Further, climatic conditions like heat waves disproportionately affect outdoor workers like farm or construction labourers, brick kiln workers, etc. who form nearly 49% of India’s labour force. “Through research, we have found that these workers are mostly Dalits and Other Backward Castes (OBCs). This means that when a Dalit or an OBC worker labours outside, they are 10%-35% more at risk than other social groups,” says Deepak Malghan, an economist and Associate Professor at the Indian Institute of Management (IIM), Bengaluru.
“The underlying social structure dictates that a predominant share of outdoor workers belong to these historically marginalised groups, and this threshold is true for both rural and urban contexts,” he says. Does the migration of these workers to urban centres like Bengaluru help reduce their climate vulnerability while also giving them a chance at socio-economic growth?
Stunted upward mobility
“The labourers work in extremely unequal conditions, which disallows them from buying land, and hence landless labourers have to work indefinitely as landless labourers,” says Chandni.

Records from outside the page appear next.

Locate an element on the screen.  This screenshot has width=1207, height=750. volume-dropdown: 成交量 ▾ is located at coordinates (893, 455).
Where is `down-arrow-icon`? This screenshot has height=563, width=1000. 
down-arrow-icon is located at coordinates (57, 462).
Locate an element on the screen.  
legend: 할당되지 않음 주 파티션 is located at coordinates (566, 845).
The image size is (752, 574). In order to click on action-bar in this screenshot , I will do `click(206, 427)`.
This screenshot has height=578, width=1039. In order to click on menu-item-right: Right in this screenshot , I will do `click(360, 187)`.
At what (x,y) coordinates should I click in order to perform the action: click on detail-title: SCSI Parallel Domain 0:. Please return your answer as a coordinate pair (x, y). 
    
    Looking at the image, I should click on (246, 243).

She says that “all the people I interviewed were landless agricultural labourers, which alludes to them wanting to escape a certain socio-economic background. But the current jobs they are employed in, leave little to no room to do so.”
While social and economic aspirations do have some bearing on their decisions to move, Chandni says the picture that research paints is that someone like Nargis, Adar or Radha has to live here for 20-30 years, and only then will their next generation be able to display some sort of upward mobility.

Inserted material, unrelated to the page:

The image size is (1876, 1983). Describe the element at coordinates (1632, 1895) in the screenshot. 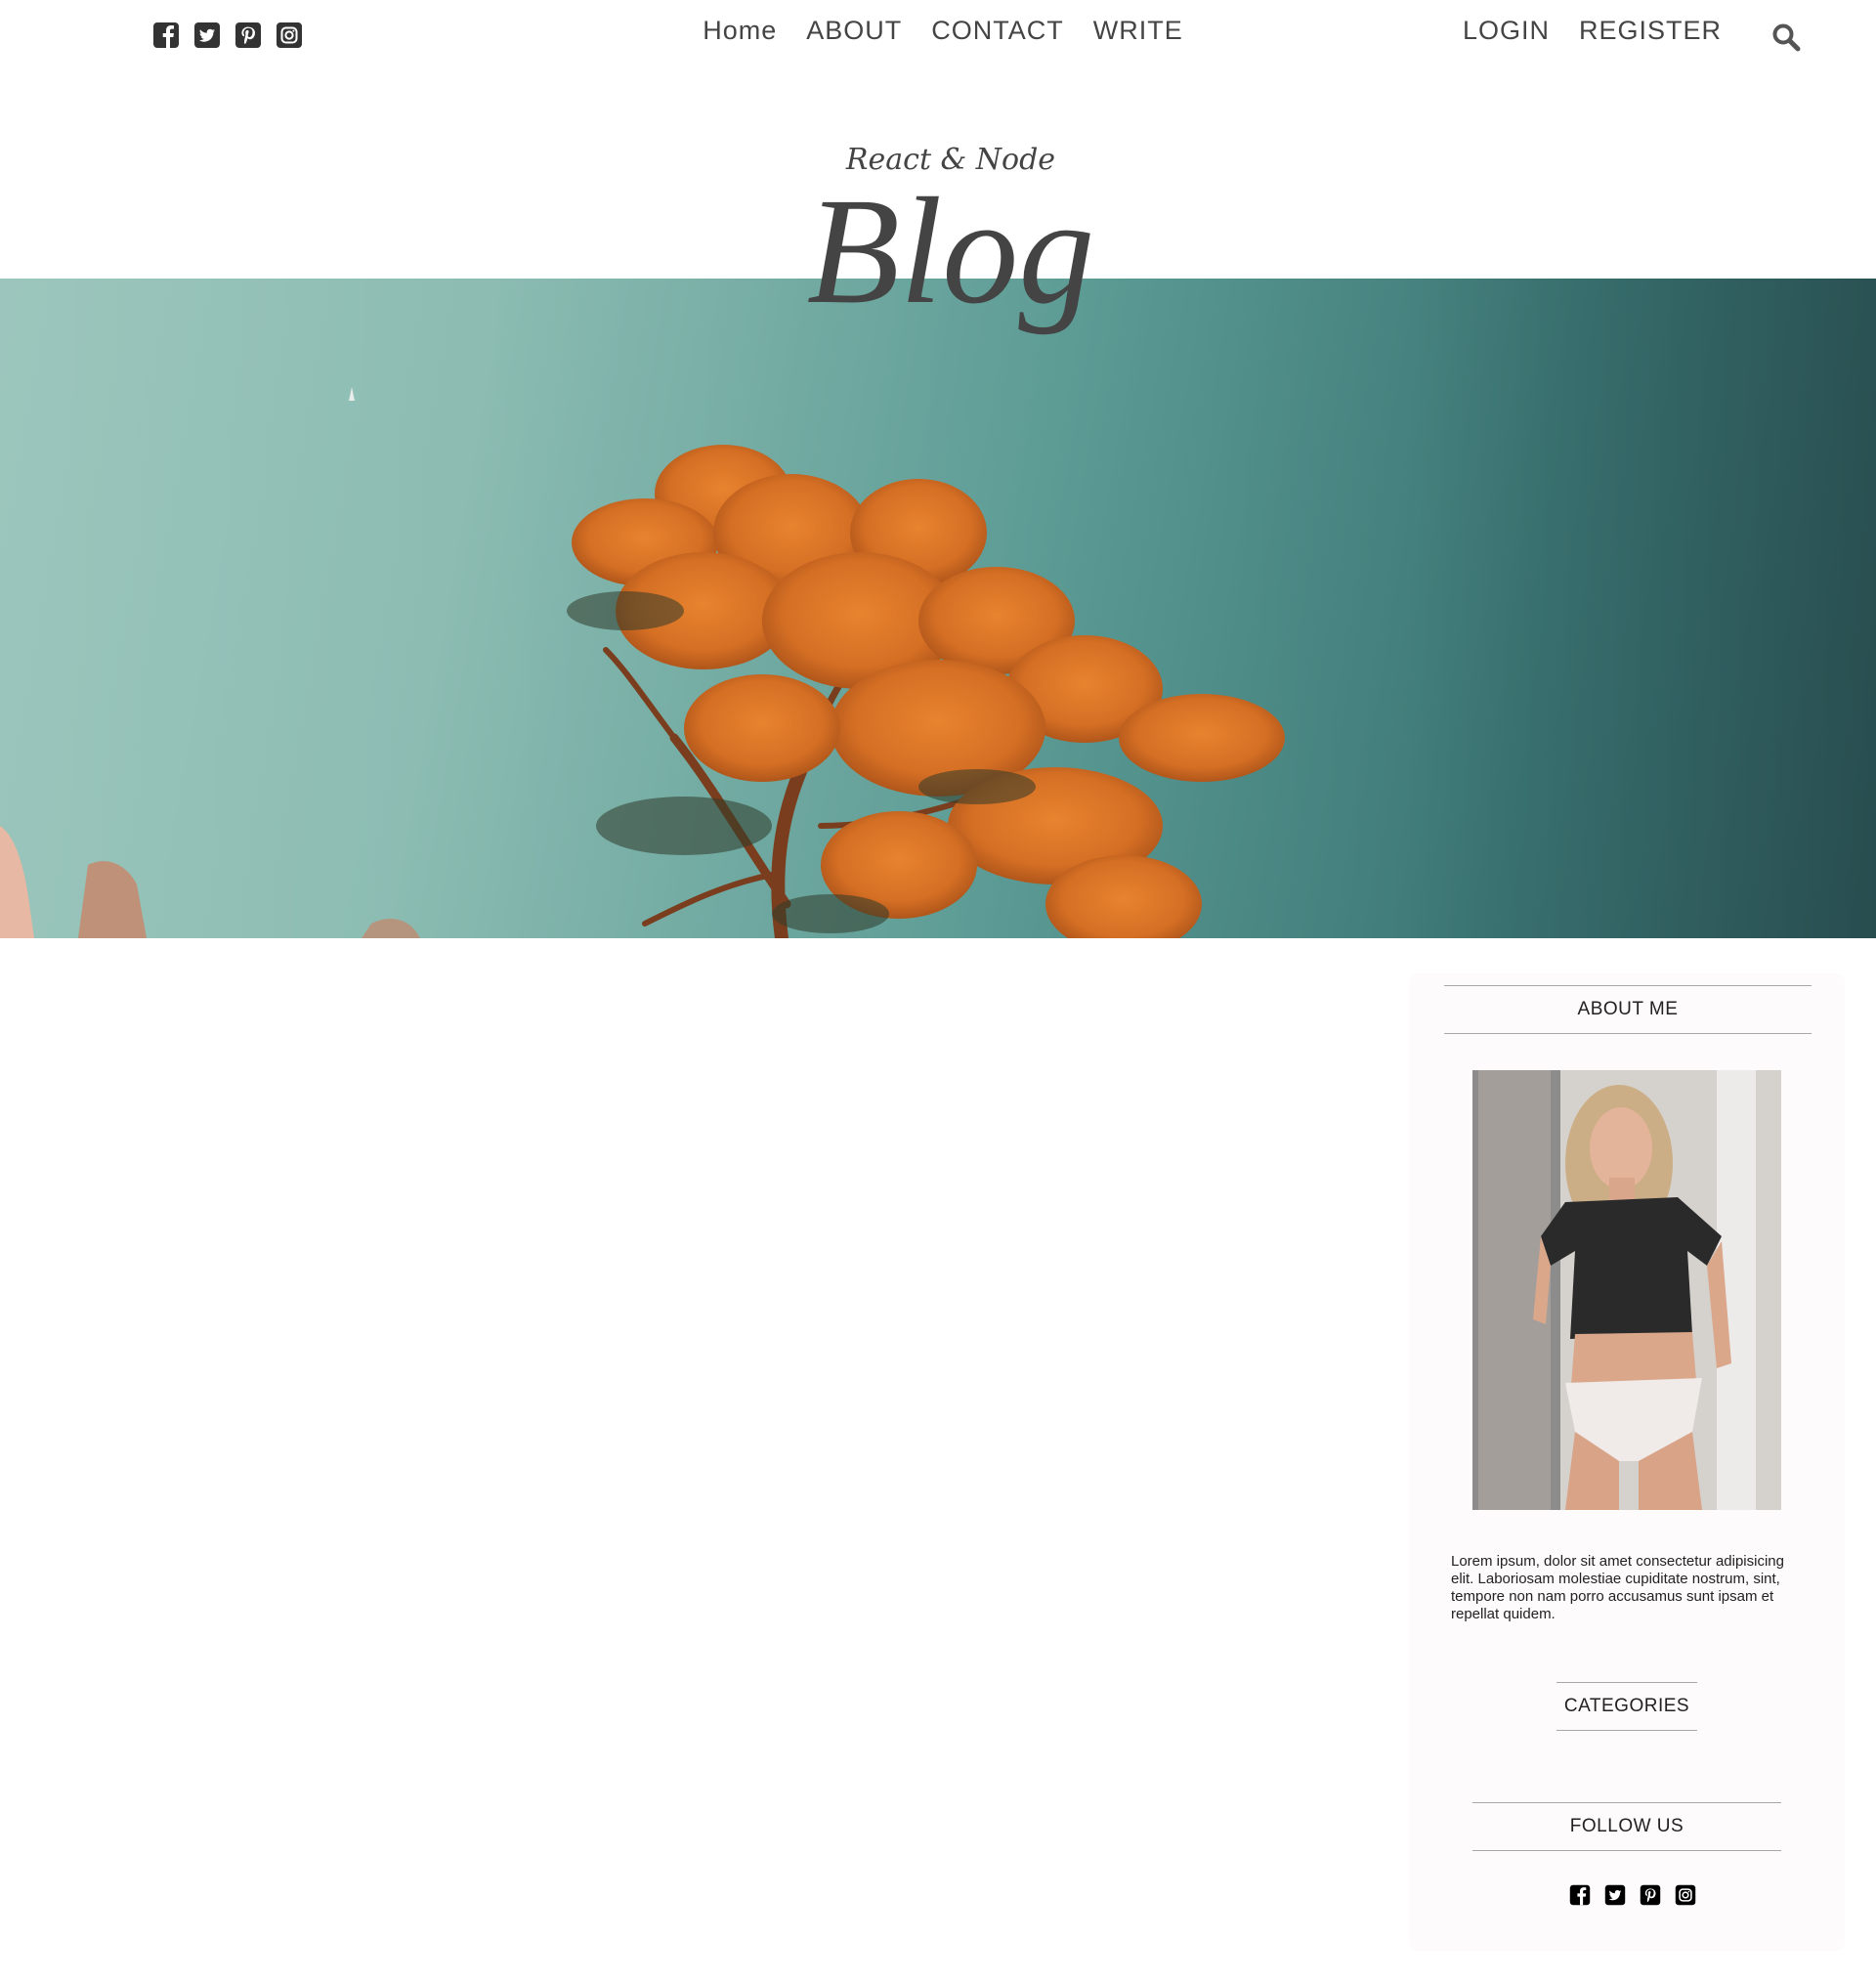

I see `sidebar-social-links` at that location.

“There is the possibility that the next generation gets educated and is able to move up in the economic livelihood ladder and secure a slightly more skilled job,” she points out. However, it doesn’t guarantee that even a second-generation migrant will actually move up the ladder, sometimes they will be in the same socio-economic class as their previous generation, she adds.

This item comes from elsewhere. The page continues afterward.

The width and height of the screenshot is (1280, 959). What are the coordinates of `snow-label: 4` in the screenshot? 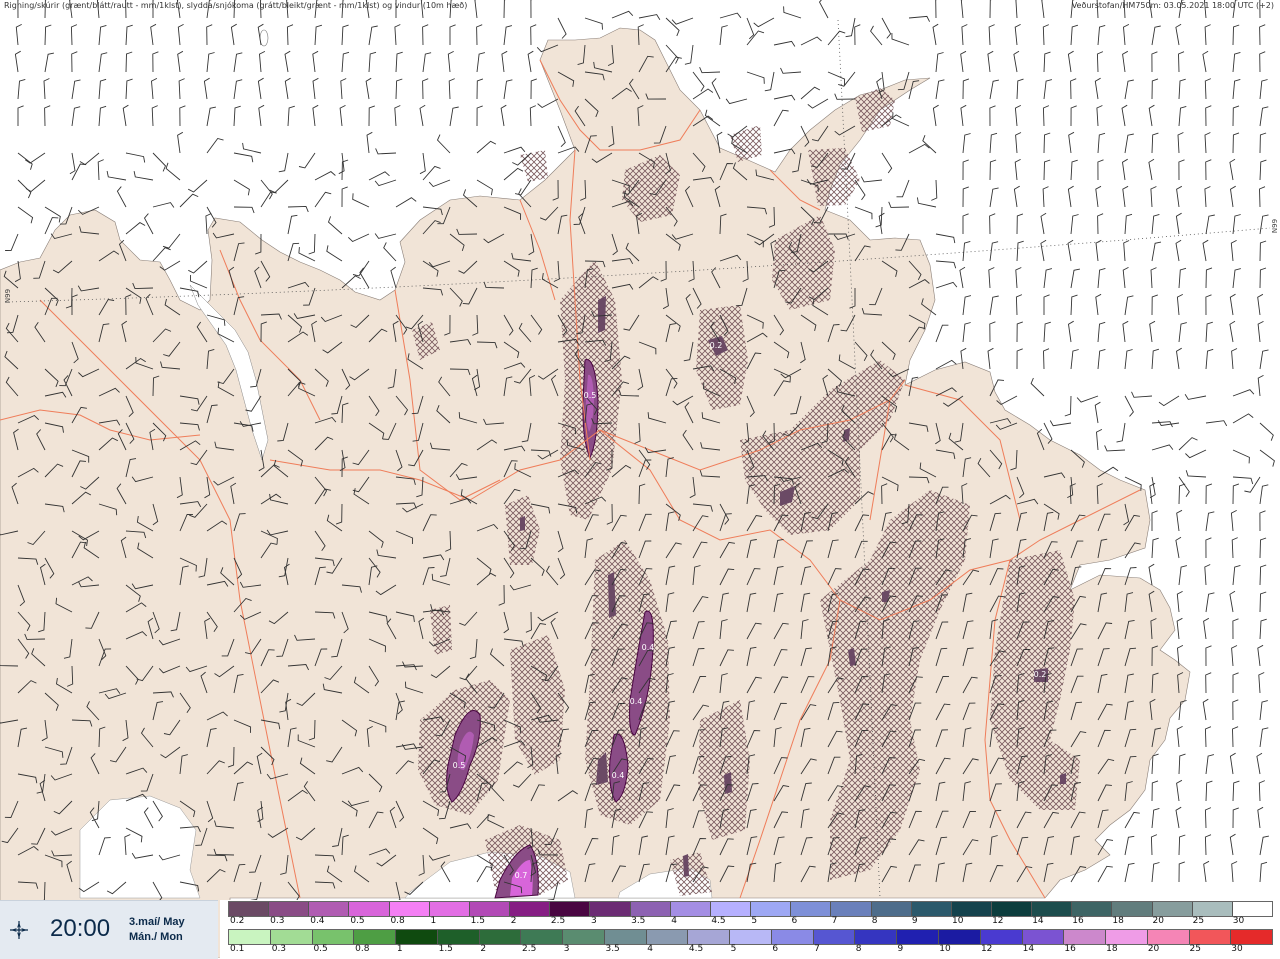 It's located at (674, 921).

Chandni flags the need for better support in the urban areas they migrate to, and this can be in the form of mobile safety nets and portable identity cards as well as cheaper, safer housing. This will ensure they are not forced to live in self-constructed, blue-tarpaulin settlements that are prone to flooding. “We need better support for agriculture to make it climate resilient,” she says while emphasising on improving labour outcomes in their home states.
* Name changed to protect anonymity
This report was written and produced as part of a media skills development program delivered by the Thomson Reuters Foundation. The content is the sole responsibility of the author and the publisher.